For the first time ever in my blogging history, I felt like connecting with someone in that world. Im sorry if this seems like a weird email or something, but I just wanted to say thanks. Its so great to know that there is somebody who is possibly just as crazy as I am out there, who so completely and utterly hits the number 1 spot of moms who I admire."
I cannot tell you how it made me feel. I was touched by the very kind words but more importantly I was humbled that somewhere, somehow my experiences have resonated with someone.
A few years back I was lucky enough to Johnny Clegg's publicist, a man that I admire from the bottom of my sweaty feet to the tip of my greying hair. He is smart and funny and talented and shares his life stories openly and freely, with anyone who cares to listen.
We were on a flight to Durban to do some publicity and we were discussing life in all its complexities. I explained that at the age of 30 I suddenly woke up and thought this is not my beautiful house, this is not my beautiful husband, this is not my beautiful life (with thanks to Talking Heads). Without any warning signs anyone I asked for a divorce, moved out of home into a teeny tiny townhouse, lost old friends, found new ones and started searching for myself. "Well," says Mr Clegg, "you're no different to the millions of other people who share the same crises at that age. I thought I was unique and special when I traded my old life in round about that age, but soon discovered it's universal. Everybody feels that way to some extent or another." The horror? Me not unique? Me not one of a kind!
A similar thing happened the first time I spoke about my deep, dark secret. The one I had lived with for more than 12 years. The one about the sexual abuse. I remember almost whispering it to a friend over a cup of coffee because I was so ashamed. "Don't worry," she said "I knew it all along. You and I are very much the same and I think it's because we've both been through it and come out on the other side."
My blog is very frank because that's me. No topic is sacred (much to Mark's embarrassment) and I have no problem getting down to the nitty-gritties. I reckon that if I've experienced something, chances are someone else has too. And even if I can't help them I can let them know they're not alone.
My eating disorder started much later in life than most. And I still live with it today. Living with an eating disorder is an incredibly lonely existence. It's you and the tiny voice inside your head constantly telling you you're not worth it. You're not good enough. You don't deserve something as basic (and necessary) as food and unless you're in it it's very hard to understand.

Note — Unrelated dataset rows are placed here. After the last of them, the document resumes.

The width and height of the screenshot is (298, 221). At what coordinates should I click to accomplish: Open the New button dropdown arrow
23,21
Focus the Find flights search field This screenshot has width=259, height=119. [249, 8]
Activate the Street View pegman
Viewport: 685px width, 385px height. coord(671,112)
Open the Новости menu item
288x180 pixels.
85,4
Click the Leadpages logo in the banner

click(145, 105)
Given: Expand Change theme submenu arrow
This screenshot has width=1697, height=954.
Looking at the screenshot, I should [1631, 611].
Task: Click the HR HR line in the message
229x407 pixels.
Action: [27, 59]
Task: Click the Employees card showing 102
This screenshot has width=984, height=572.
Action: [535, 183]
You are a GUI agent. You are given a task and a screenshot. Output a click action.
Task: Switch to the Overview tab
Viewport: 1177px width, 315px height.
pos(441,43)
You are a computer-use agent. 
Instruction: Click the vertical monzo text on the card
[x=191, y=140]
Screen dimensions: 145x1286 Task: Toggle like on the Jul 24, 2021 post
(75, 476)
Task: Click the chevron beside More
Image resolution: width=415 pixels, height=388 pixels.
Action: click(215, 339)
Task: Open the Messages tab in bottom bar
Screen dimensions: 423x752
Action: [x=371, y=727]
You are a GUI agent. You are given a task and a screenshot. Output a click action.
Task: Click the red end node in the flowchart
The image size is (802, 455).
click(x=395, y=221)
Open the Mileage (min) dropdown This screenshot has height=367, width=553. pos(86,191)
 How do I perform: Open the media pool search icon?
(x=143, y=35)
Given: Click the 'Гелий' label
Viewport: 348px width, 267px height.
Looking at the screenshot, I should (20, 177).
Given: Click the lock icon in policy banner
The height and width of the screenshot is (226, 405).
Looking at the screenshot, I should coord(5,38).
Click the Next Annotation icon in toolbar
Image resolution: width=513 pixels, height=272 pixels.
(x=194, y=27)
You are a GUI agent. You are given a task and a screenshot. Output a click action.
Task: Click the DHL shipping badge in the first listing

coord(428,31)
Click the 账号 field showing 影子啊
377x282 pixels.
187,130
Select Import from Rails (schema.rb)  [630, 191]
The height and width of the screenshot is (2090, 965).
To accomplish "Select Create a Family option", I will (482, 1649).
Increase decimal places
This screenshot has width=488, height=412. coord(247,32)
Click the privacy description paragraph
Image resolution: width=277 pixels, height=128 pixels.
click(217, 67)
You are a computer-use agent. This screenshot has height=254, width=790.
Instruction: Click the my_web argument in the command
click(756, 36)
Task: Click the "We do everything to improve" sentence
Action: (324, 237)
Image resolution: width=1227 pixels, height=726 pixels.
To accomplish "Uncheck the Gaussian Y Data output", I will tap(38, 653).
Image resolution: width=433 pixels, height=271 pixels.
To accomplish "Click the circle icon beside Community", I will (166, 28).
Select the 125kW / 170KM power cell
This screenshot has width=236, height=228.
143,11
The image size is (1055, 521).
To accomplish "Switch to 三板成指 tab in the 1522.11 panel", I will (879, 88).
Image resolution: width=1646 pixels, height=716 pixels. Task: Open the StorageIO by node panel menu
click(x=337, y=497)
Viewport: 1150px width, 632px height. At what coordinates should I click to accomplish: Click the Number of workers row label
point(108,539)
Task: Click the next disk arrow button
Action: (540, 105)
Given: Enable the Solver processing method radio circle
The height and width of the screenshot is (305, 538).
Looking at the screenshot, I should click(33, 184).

To this day my husband and family will say "just eat!" If it was as easy as that I would. I'd do it in a heartbeat to stop the pain, frustration and anxiety I cause the people who love me most.
Everyday is a battle with food and more often than not that little voice wins but instead of focusing on the HOW to get better (we all know that) I think of the WHY...and I try to take it moment by moment.
Why should I eat this apple? Because I'll have the energy to play with Emma.
Why eat supper? So I can have some kind of nourishment for the following day.
Why eat? Because Emma, Ben and Mark need me around.
Why not starve myself a little bit more? Because I am worth more than that!
If this resonates with you remember you are an amazing woman and a survivor. You are loved and you are worthy. Forget a meal once in a while. Forget to drink your supplement but never ever forget this!